> [Set problem] Please rewrite the data between the lines holding "How do I perform: Switch to the 基本設定 tab?" and "Action: click(112, 93)", inclusive, replacing "star icon" with "star button" and keeping everything else the same. Leave out the pictures.

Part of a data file
====================

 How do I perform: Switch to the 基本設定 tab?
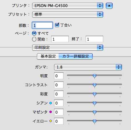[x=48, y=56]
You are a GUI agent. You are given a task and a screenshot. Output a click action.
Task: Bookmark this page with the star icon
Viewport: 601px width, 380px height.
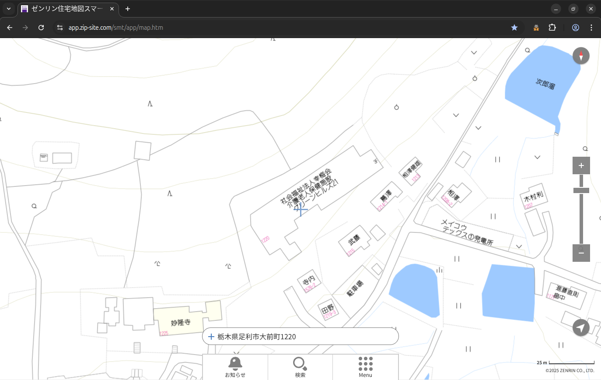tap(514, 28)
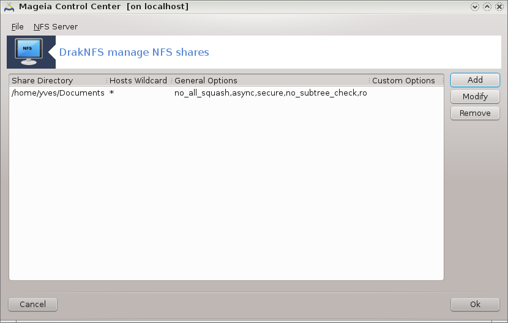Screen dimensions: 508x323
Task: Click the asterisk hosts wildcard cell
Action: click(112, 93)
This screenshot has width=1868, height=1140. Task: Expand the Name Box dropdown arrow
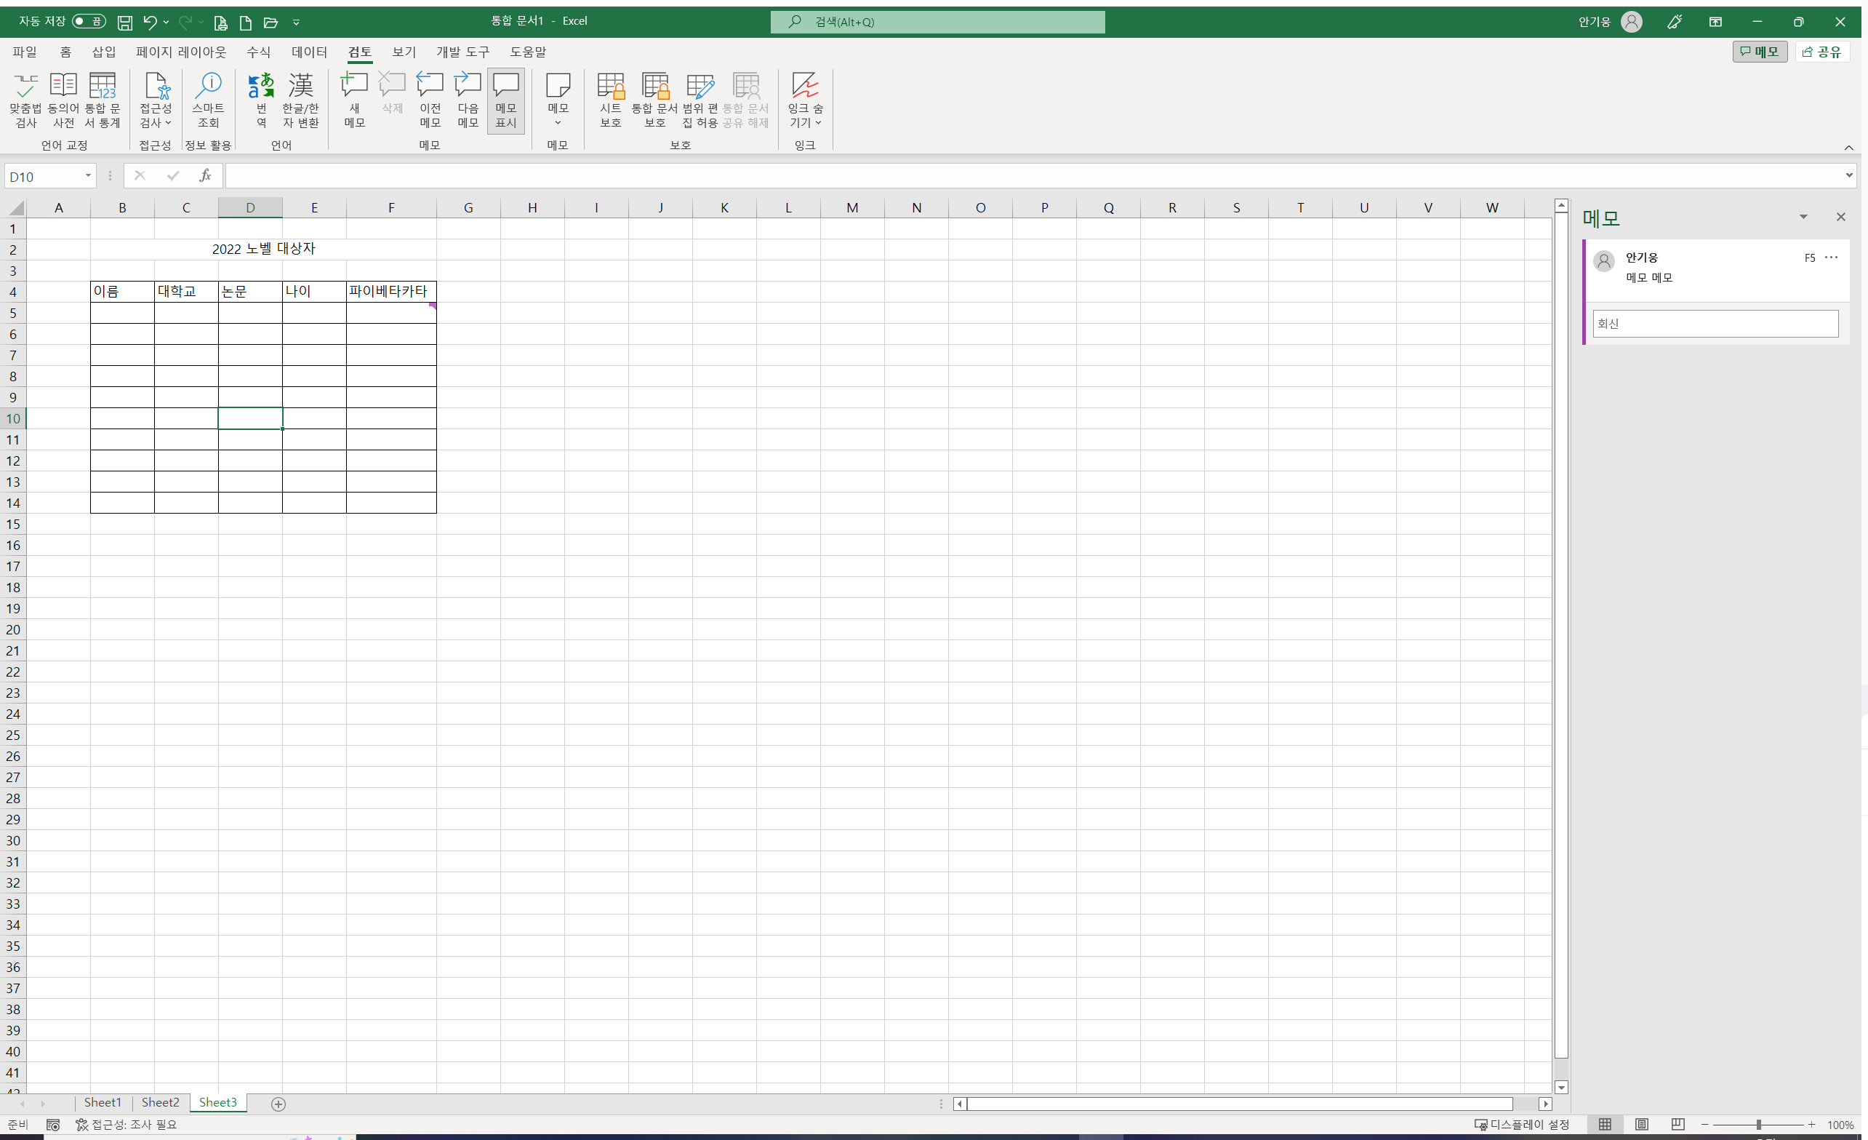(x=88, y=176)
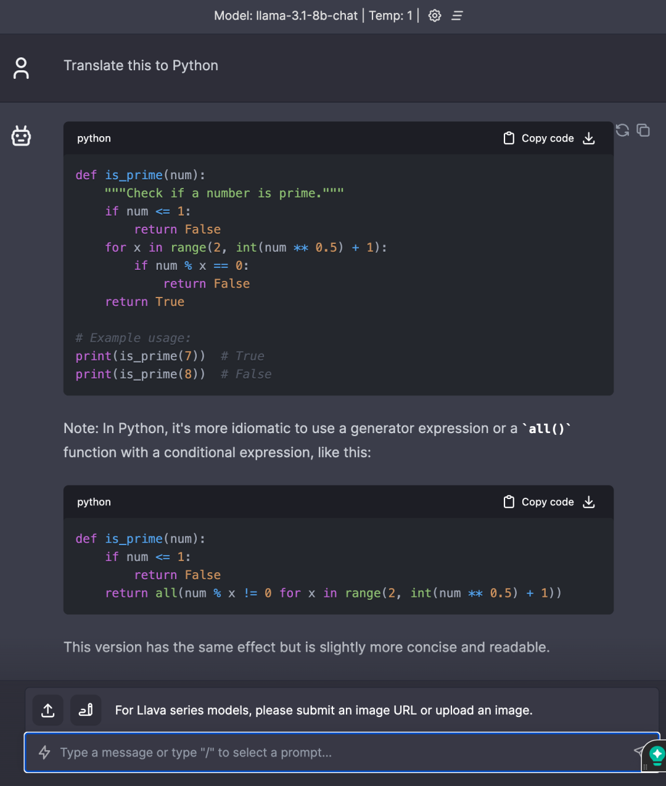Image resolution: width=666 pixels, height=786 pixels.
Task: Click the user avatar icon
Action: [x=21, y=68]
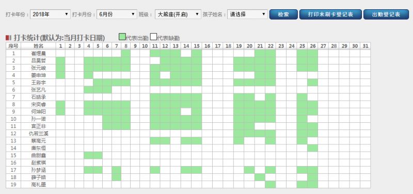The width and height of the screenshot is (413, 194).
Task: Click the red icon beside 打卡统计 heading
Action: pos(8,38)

====================

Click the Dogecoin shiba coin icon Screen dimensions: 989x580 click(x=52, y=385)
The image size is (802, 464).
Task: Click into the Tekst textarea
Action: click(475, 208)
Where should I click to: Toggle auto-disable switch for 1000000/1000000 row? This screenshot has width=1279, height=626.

====================

> [Task result]
 How do I perform: Switch to the 基本設定 tab?
[x=48, y=56]
You are a GUI agent. You are given a task and a screenshot. Output a click action.
Task: Bookmark this page with the star button
Viewport: 601px width, 380px height.
tap(514, 28)
Screen dimensions: 508x323
Task: Click the asterisk hosts wildcard cell
Action: click(112, 93)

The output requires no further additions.